In explaining Search Engine Optimization (SEO) to prospects and clients alike it seems that there are a lot of companies that look at search engines and SEO as a mystical realm where one only hopes to rank well. Because of this, I have decided to try to simplify the concept of how search engines work so that the methods for search engine optimization and the varying importance of each method can have better context.

After everything is said and done the goal of search engines is simple: To provide searchers with the absolute most accurate, high quality, relevant results to any search performed. Well, how do they go about doing this?
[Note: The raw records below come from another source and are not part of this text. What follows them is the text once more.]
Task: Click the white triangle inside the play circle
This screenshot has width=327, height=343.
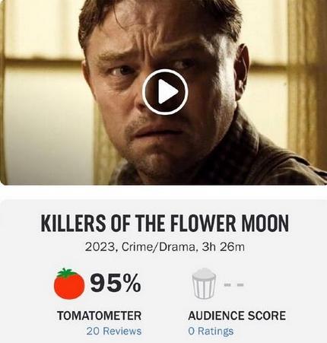Action: (x=168, y=92)
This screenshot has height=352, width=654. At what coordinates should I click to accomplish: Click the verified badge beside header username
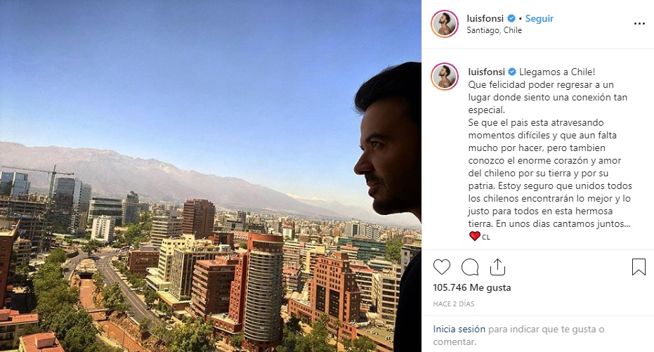click(x=511, y=18)
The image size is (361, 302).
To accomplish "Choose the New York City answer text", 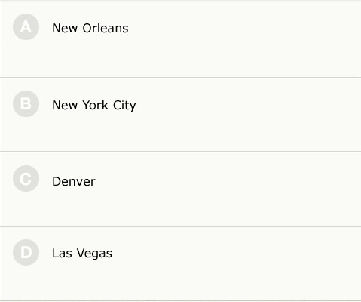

First, search engines crawl and index content from websites to figure out what the specific pages on a website are all about. By analyzing the words used, how often they are used and many other criteria, the search engines make their own determinations on what each web page is about. So, if a web page is focused on a new species of baboon the content should actually be focused on this mysterious baboon. On-site or on-page search engine optimization focuses on making sure that search engines will get the right idea on what a page really is about (no faking, no spoofing, no cheating).

Now, step into Google's (or Bing's or Yahoo's) shoes. If you know that there are thousands, or even millions of pages out there who want their website to be seen above all other sites, would you trust them when the content on their page says it is about bumpy the baboon? My answer would be: "Sort of..." It is just like having a salesperson come to your door and make claims about a product they are selling. You may suspect that they are telling the truth, but you would most likely feel skeptical and need to research it further to feel confident.

The ways that search engines make sure a website is relevant, accurate and high quality for a specific search term are by looking at factors a website can't fake very easily. The first of these methods is what I call "checking references." I know if the salesman above claims some things that sound like they might be beneficial and I am interested I am going to want some references, and the more the better. Search engines want as many of these as they can get. They won't be satisfied with just a few references and they have to come from other trusted sources that the search engines already believe are credible. Since search engines crawl websites the way they check these references are by finding other websites that are linking back to the website in question.

Since search engines care about relevancy and quality related to a search being performed when checking references search engines are considering:

  1. How much does the search engine trust the reference (how many other high quality sites are linking to the reference site)?
  2. What is the content on the page that links back to the site in question?
  3. What is the text surrounding the link back to the site in question?

Assuming that many of the references checked are good and show that the page must indeed be about bumpy the baboon the search engines will increase the relevancy and quality score for the page, leading to the page coming up higher in the results when people search for "new baboon species" (this may actually be an interesting search... I don't know since the baboon thing was just a possible topic that jumped into my head). The practice of building links from external websites back to your own is called link-building and is the major method (and I would argure the most important) of off-site or off-page SEO.

Finally, because the best search engines are very tenacious at finding great results they are going to also consider websites that get a lot of traffic as more important than websites that get little traffic. It makes sense that if everyone is going to one coffee shop instead of another that the one with the line of people is probably better.

Now, I realize that the search engines' algorithms are very complex and that only the insiders know the true secrets to the nuances of the algorithms. Even so, from all my experience it really comes down to a logical explanation of what makes sense in order for search engines to provide the very best, most accurate, high quality results for a specific search.